Because of the enormous amount of publicity surrounding the Dr. Cavaness case in St. Louis—the first trial had been front-page news in the
Post-Dispatch
and the lead story on the television news every evening—the judge assigned to the second trial, the Honorable Drew W. Luten, Jr., of the Circuit Court of St. Louis County, determined that the jurors should come from Kansas City, Missouri, where the case had been reported with less intensity. The judge reasoned that, rather than move the entire trial away from St. Louis, it would be less expensive to bring jurors in from across the state who had not formed an opinion about the defendant’s guilt. Although the crime had occurred in St. Louis County, capital murder was a crime against the State of Missouri, so the case could appropriately be tried by jurors from Jackson County.

The judge’s plan was for himself, Goldman, Margulis and Dr. Cavaness—who by law had to be present during all phases of his trial—to be in Kansas City on Tuesday, November 12, to select a panel. The twelve jurors and three alternates would then be escorted to St. Louis and sequestered at a Clayton hotel for the duration of the trial.

Goldman and Margulis agreed to this plan, which seemed the most sensible means of gaining an impartial panel at reasonable cost to taxpayers. They considered Judge Luten fair, learned and experienced. The judge planned to retire after the Cavaness trial; over the years he had merited respect, having been but rarely reversed by a higher court.

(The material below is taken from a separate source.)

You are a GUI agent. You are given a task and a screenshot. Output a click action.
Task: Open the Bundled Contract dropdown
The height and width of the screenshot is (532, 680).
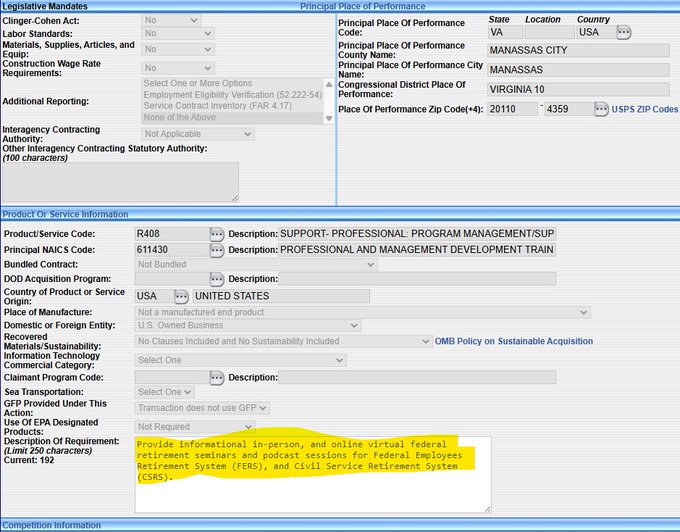coord(255,264)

Jury selection took one day. On Wednesday the jurors, whom the judge instructed to be prepared to remain a week or perhaps more in St. Louis, were bused from Kansas City to the Clayton Holiday Inn, where bailiffs would see to it that they did not read about the trial or watch relevant portions of the television news. The jurors and their alternates were ten women and five men and included a second-grade teacher and a high school principal, secretaries, salespeople, a carpet cleaner, a pest-control worker, a housewife, a food porter, a kitchen manager, a liquor sales representative, and a Hallmark Cards handler—about as various and representative a group of Missourians as one could find.